Classes of circle rims

Question

The input space is a unit circle, $\mathcal{X} = \mathbb{S}^1 \subset \mathbb{R}^2$. There is class $\mathcal{F}$ of arcs on $\mathbb{S}^1$, where a point is labeled 1 if it is on the arc, and 0 otherwise. We want to find the VC dimension of $\mathcal{F}$

I think the answer is 2. Any two points can be shattered $(++, -+, +-, --)$. But if we have three points $\{(x_1,y_1),\dots,(x_3,y_3)\}$ that all have the label 1, with radius $r_1 = r_2 = 1$, and $r_3 = 0$, it is impossible to shatter them.
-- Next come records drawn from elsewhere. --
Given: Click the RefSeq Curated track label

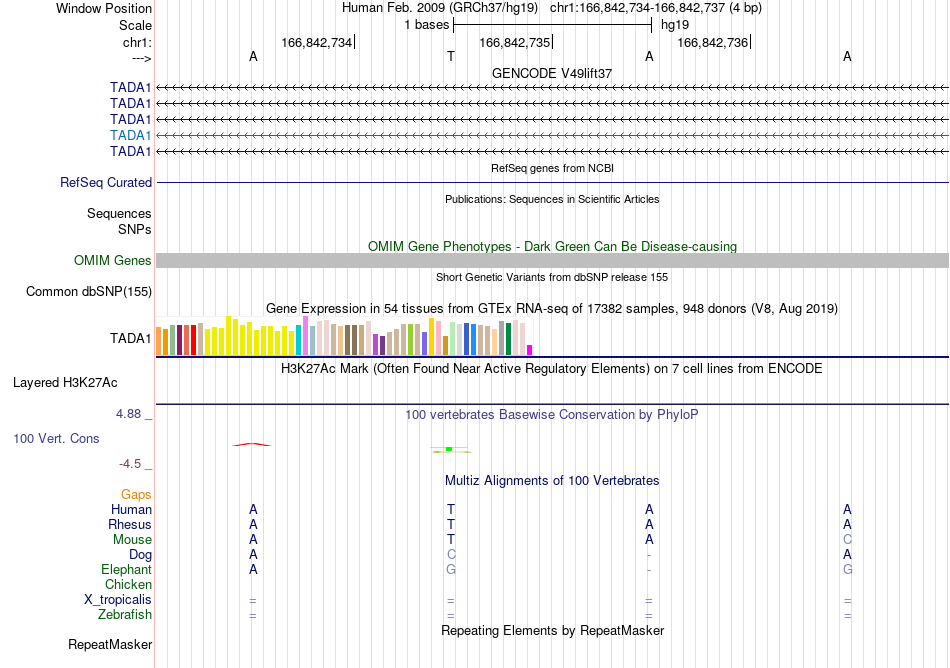Looking at the screenshot, I should click(106, 182).
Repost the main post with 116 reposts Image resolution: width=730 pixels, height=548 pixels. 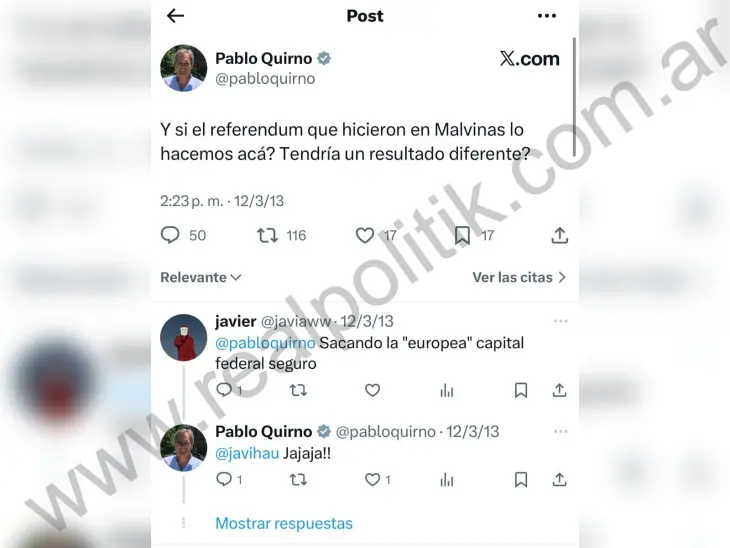pyautogui.click(x=267, y=236)
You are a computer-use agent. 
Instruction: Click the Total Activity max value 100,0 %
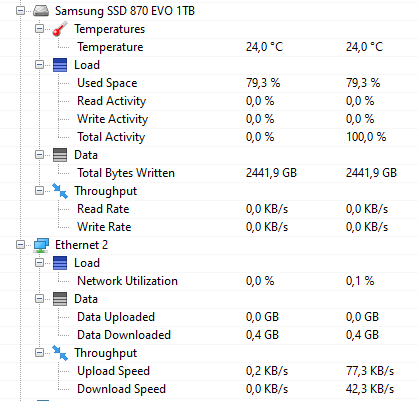pos(366,137)

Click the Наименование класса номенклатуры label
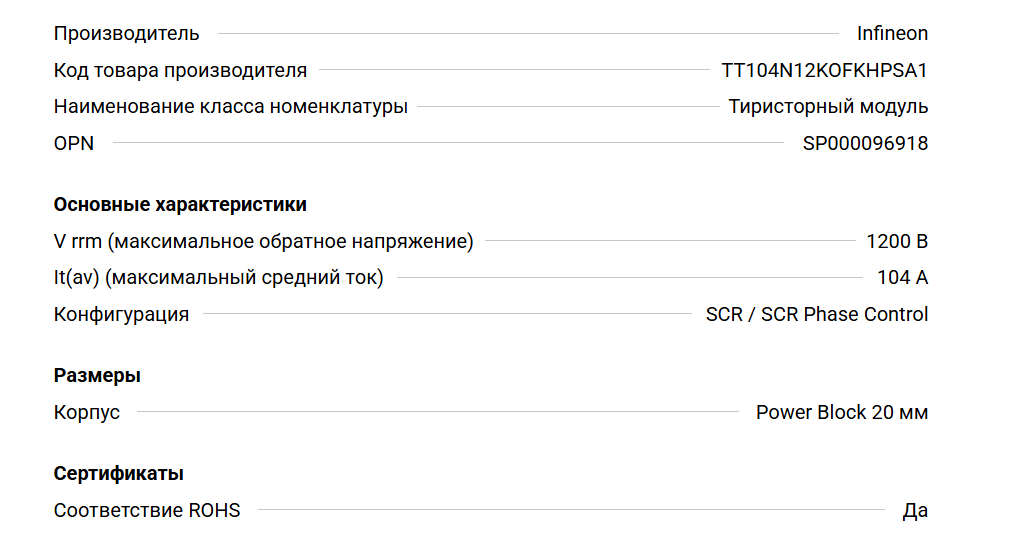tap(231, 107)
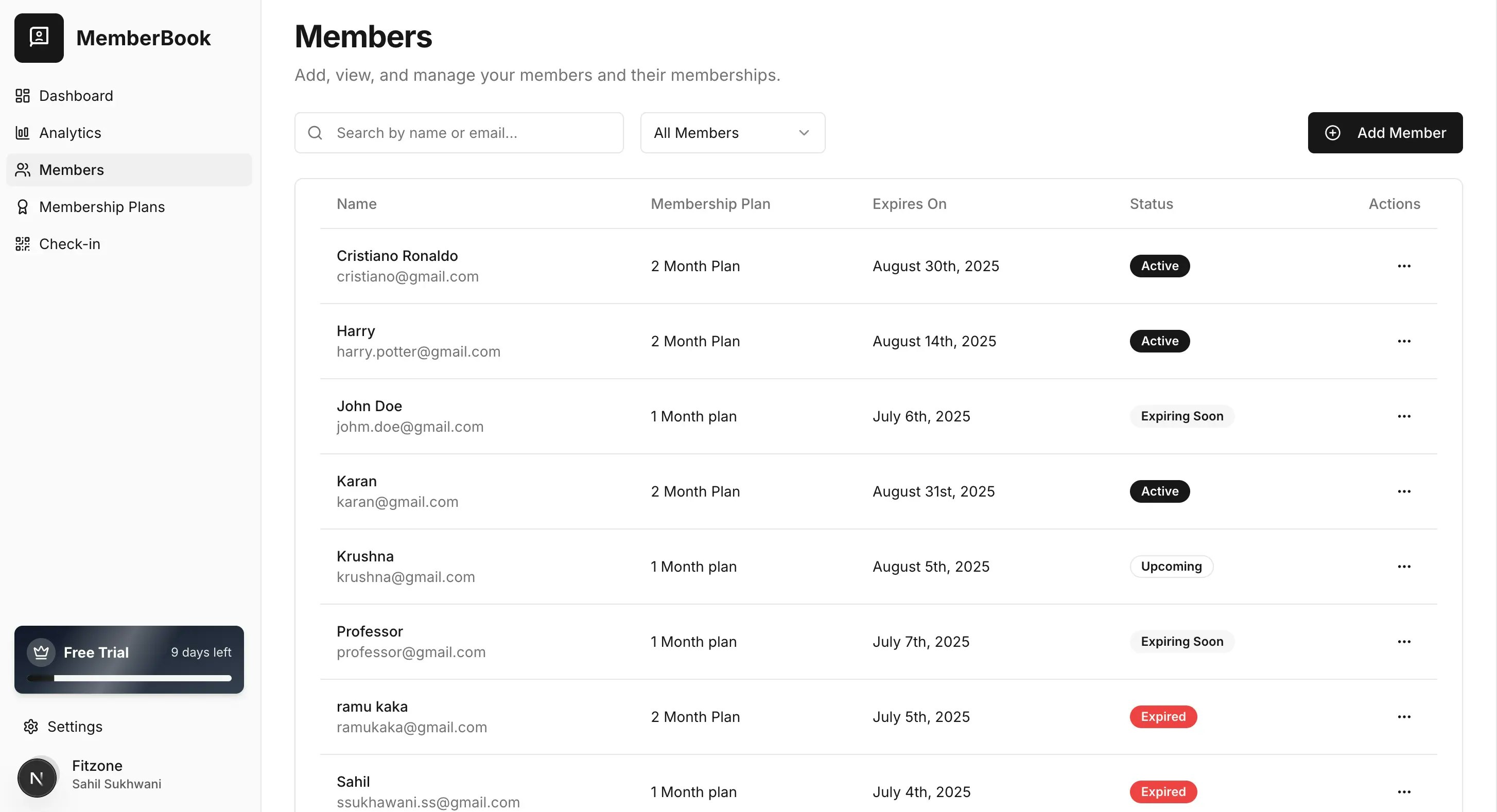
Task: Click Krushna's Upcoming status badge
Action: coord(1171,567)
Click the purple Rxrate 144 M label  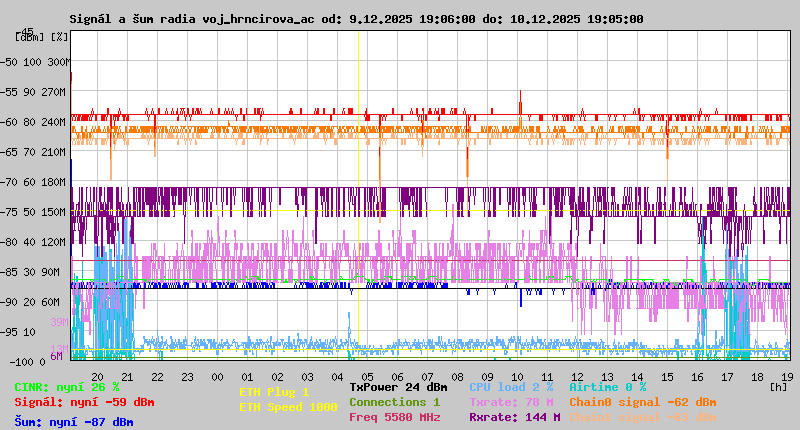click(513, 417)
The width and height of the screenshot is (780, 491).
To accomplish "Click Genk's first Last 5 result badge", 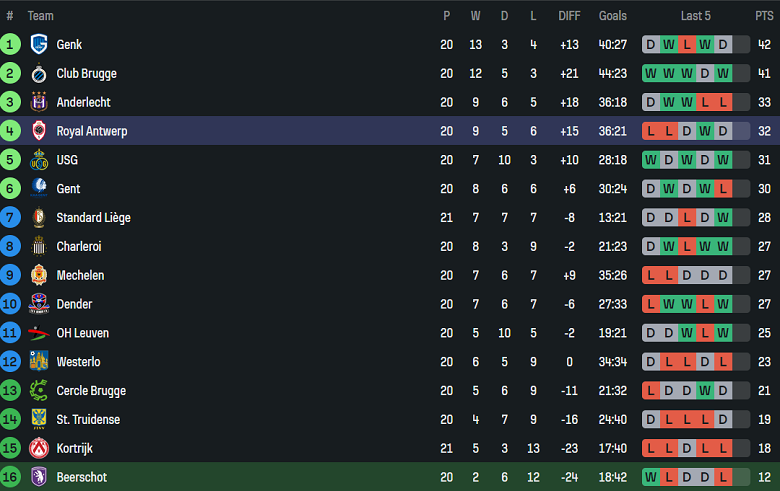I will (x=651, y=45).
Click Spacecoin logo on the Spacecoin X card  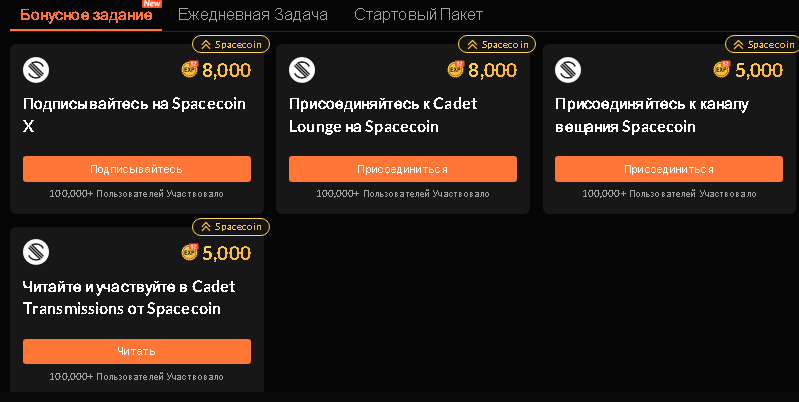pos(36,70)
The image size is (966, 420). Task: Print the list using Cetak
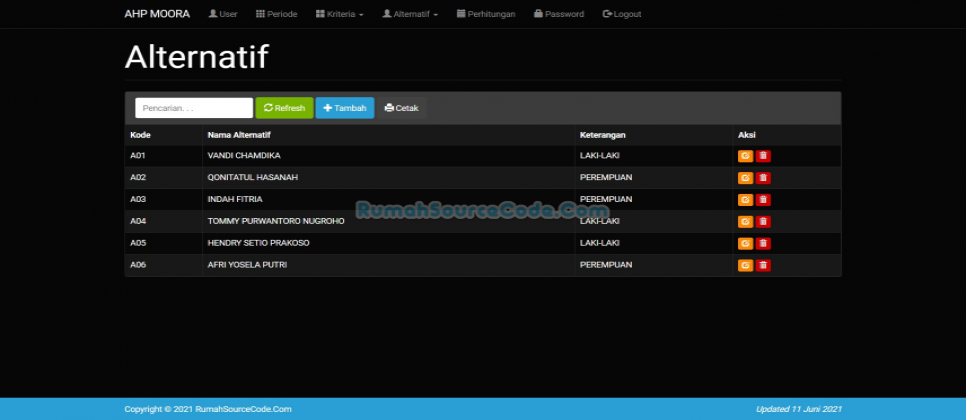click(402, 108)

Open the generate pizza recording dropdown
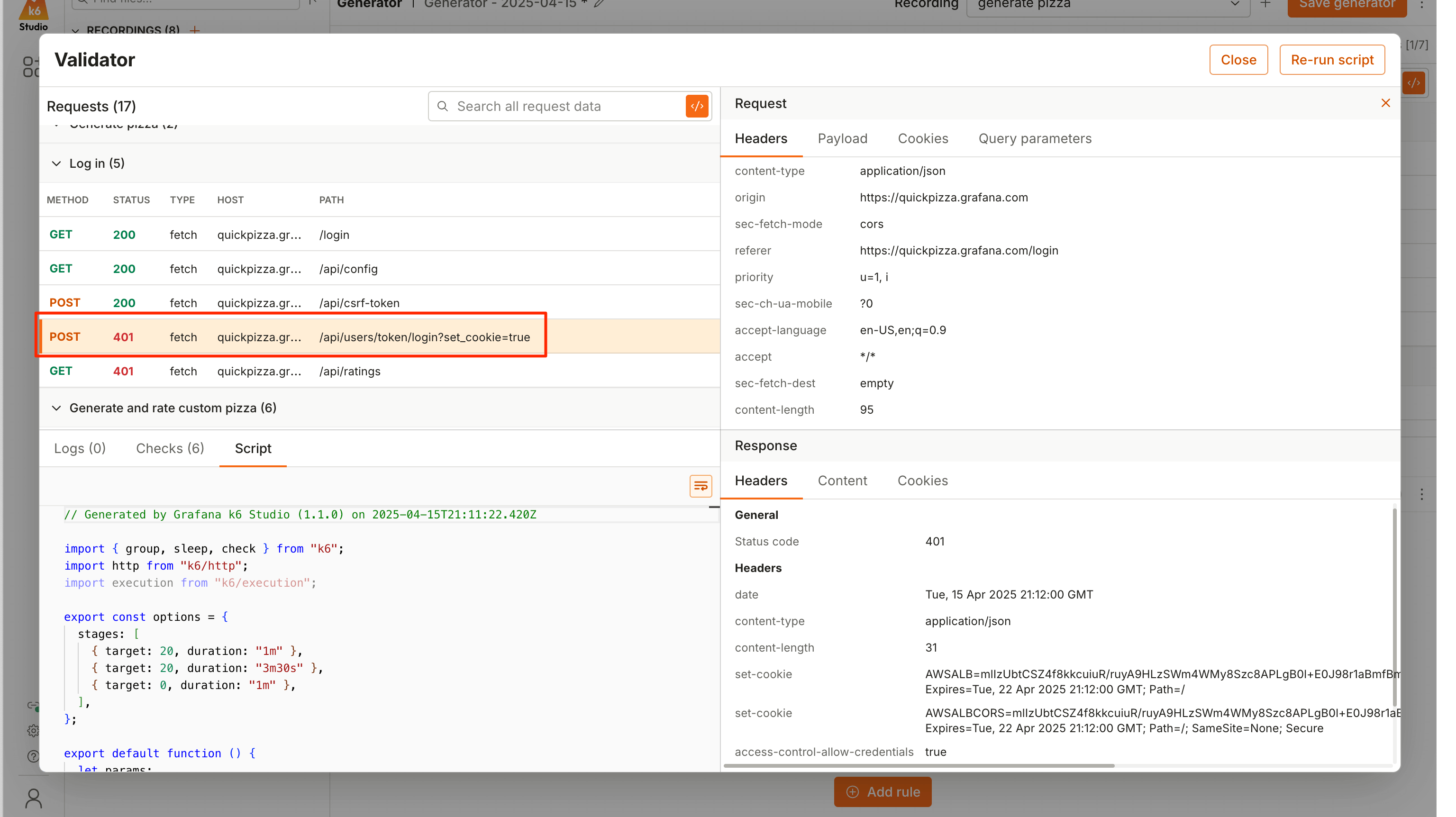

Is my intuition correct?

Answer 1

In fact, the VC dimension is 3.

To show this, we need to show that there is a set of 3 points which is shattered, and that no set of 4 points is shattered.

All sets of 3 points behave the same, but for definiteness let us choose three points $x,y,z$ which form the corners of an equilateral triangle. By symmetry, there are only 4 cases to consider:

• $\emptyset$: choose some arc which avoids all points.
• $\{x,y,z\}$: choose the complement arc.
• $\{x\}$: choose a small arc around $x$.
• $\{y,z\}$: choose the complement arc.

This shows that the VC dimension is at least 3.

To show that the VC dimension is at most 3, let us consider some arbitrary set of points $x,y,z,w$, presented in clockwise order starting at an arbitrary point. An arc that contains both $x$ and $z$ must contain either $y$ or $w$, and in particular there is no arc that contains exactly $\{x,z\}$.